Teach me mortality, frighten me
into the present. Help me to find
the heft of these days. That the nights
will be full enough and my heart feral.

***************************************

The poem is a small dialogue with the gods who, given the anguish they put him through with Nogami’s death, have by way of compensation offered to grant the poet three wishes. The gods seem to think he’ll want the obvious ones – fame, wisdom – but he wants absurdly tiny and trivial ones. I want to see squirrels again (the poet lives on a Greek island and doesn’t, I guess, see them); I want that feeling of happiness I had years ago when, although practically broke, I was able to afford to eat a little of a delicious roasted hog… His wishes point to part of Gilbert’s philosophy: happiness lies in the little things. The big things will break you. You don’t want to bite off too much of the great hog Life; you want just a little, as in Little Pissing Street. Or in the happy-making Street of the Bird-Cage Makers (a not terribly important but possibly beauty-making activity, like poetry). Or the Street of Silence – words being another thing you don’t want to overdo. (Gilbert has produced very few books of poetry.)
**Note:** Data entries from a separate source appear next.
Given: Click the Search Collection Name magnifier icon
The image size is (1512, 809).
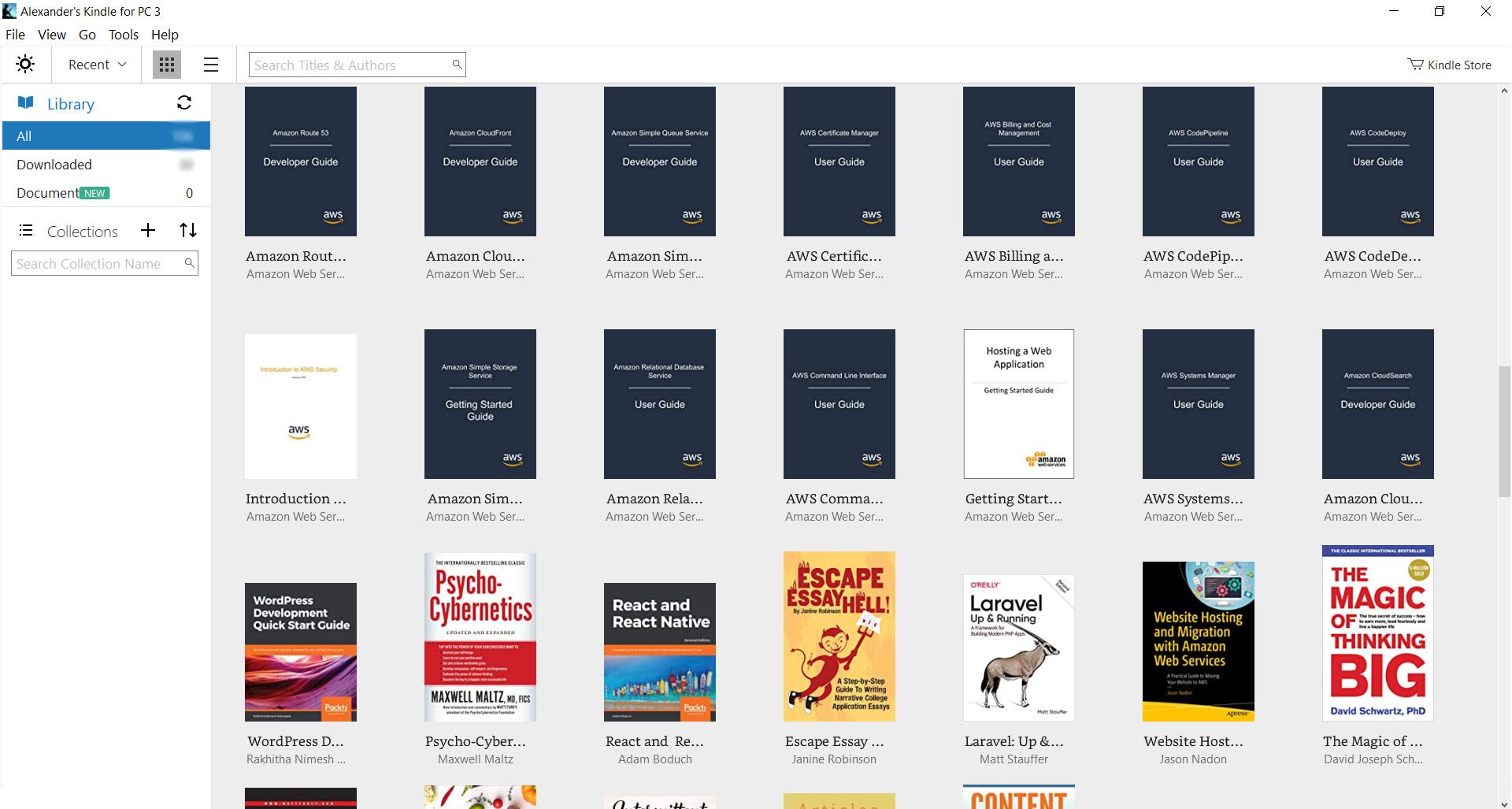Looking at the screenshot, I should point(189,263).
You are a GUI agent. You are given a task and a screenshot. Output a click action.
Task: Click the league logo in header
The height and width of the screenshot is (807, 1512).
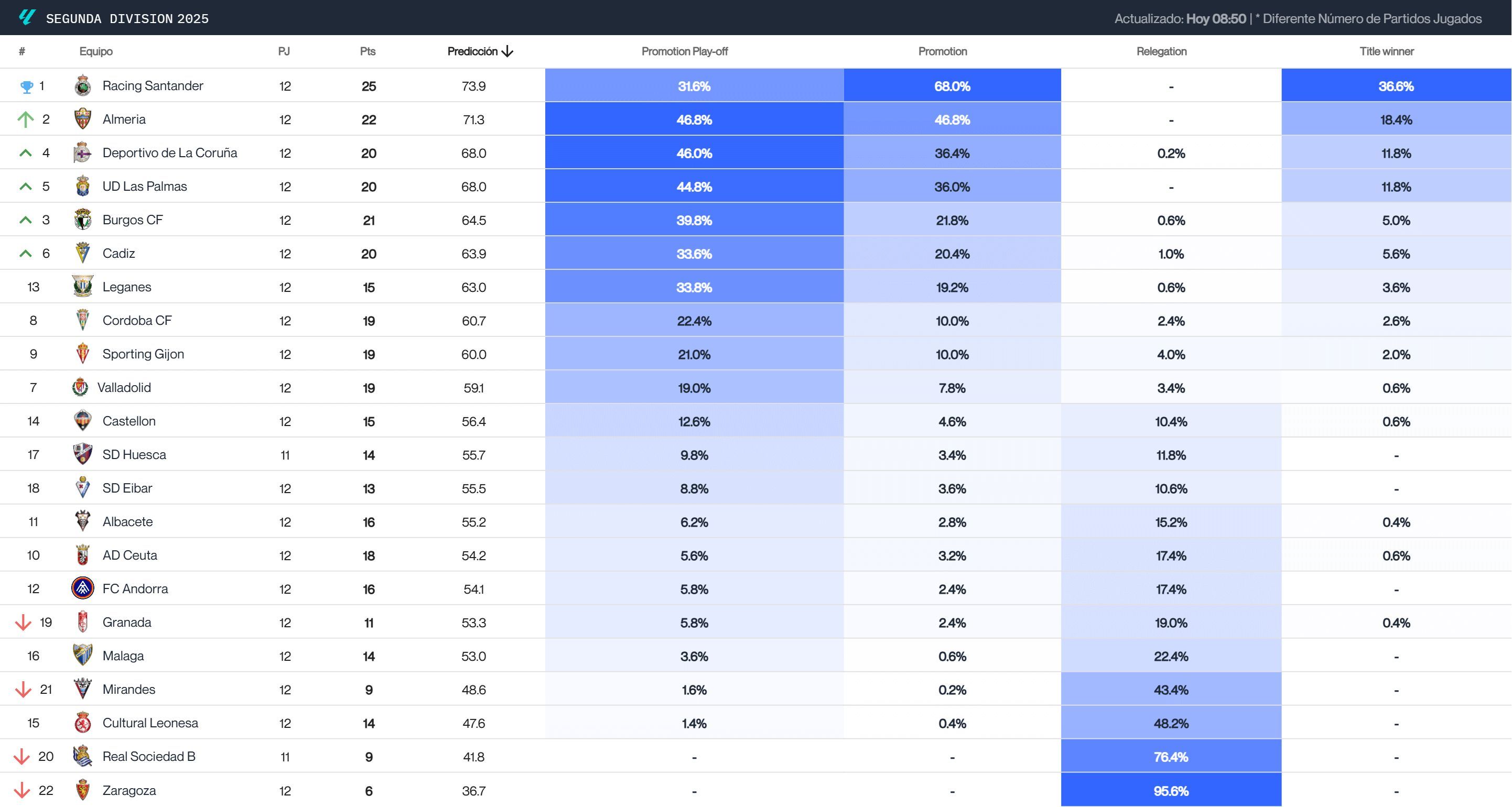[x=27, y=18]
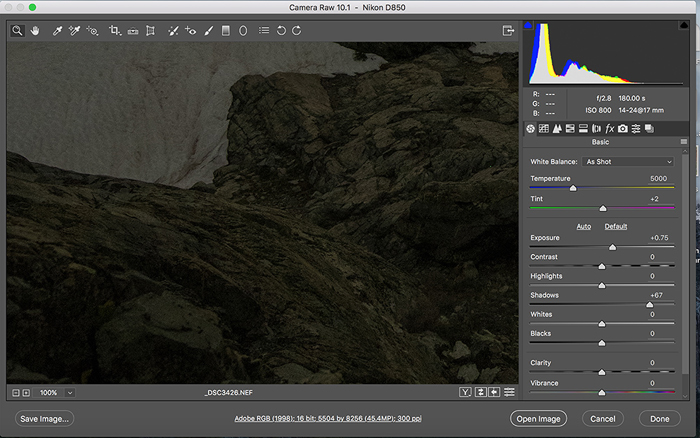
Task: Switch to the Tone Curve tab
Action: click(544, 129)
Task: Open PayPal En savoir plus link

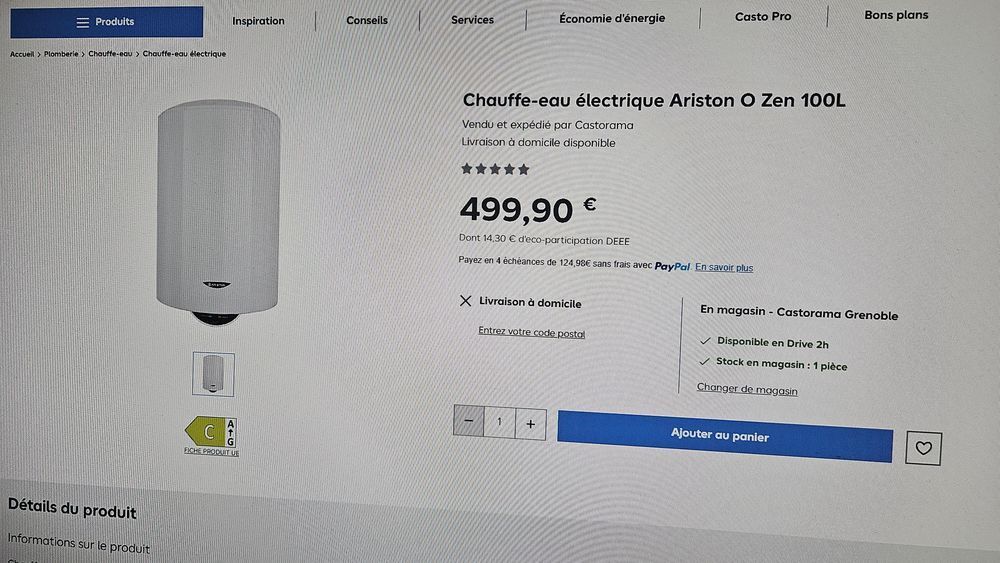Action: pos(724,268)
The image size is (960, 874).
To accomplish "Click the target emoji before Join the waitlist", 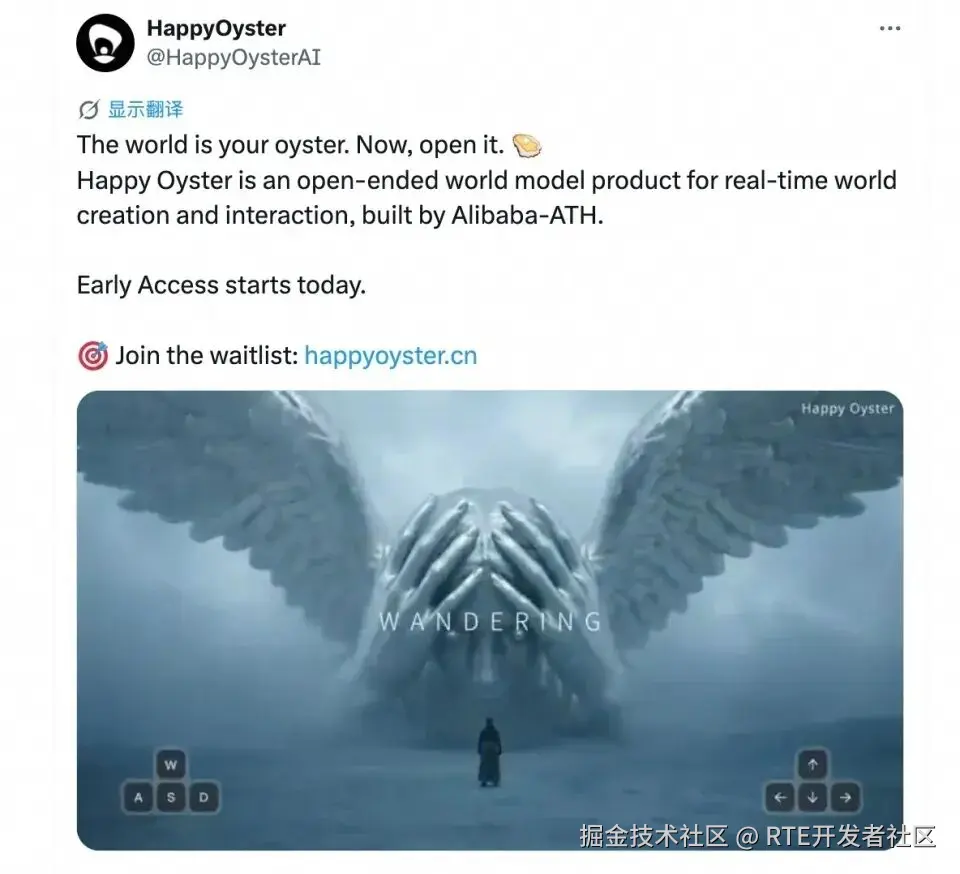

Or let’s see… Gilbert tries on various other wishes he might like granted. They’re very particular things. It’s always bothered him that when he was very young he was afraid to take up the timid sexual invitation of a beautiful woman in Paris. Let that thing have happened; let me have gone into her room. Maybe I would have been a flop in bed, but “let me at least fail at my life.” Let me have tried; let me have pursued the plot of my life here, good or bad.

You can see developing a sort of theme here which involves wanting above all reality – tactile, emotional actuality. Wisdom and fame are abstractions; what the poet wants granted is the conviction of fully existing here and now. So here’s the Valentine’s Day thing:

Let me fall
in love one last time, I beg them.
Teach me mortality, frighten me
into the present. Help me to find
the heft of these days. That the nights
will be full enough and my heart feral.

Grieving, he’s disengaged from the real and now, floating above his own pain. So his real wish is to love again so that he can reassume his position in the human story. Only through love do you learn – do you feel – mortality – here understood as the glorious truths of embodied existence and as the end of embodiment. Frighten me into the present – make me love another person so that I can feel, instead of this affectless suffering, the real ground of human being, suffering and bliss and all. Only then will the days become weighty again with the heft of an actual life, and the nights wild with visceral passion.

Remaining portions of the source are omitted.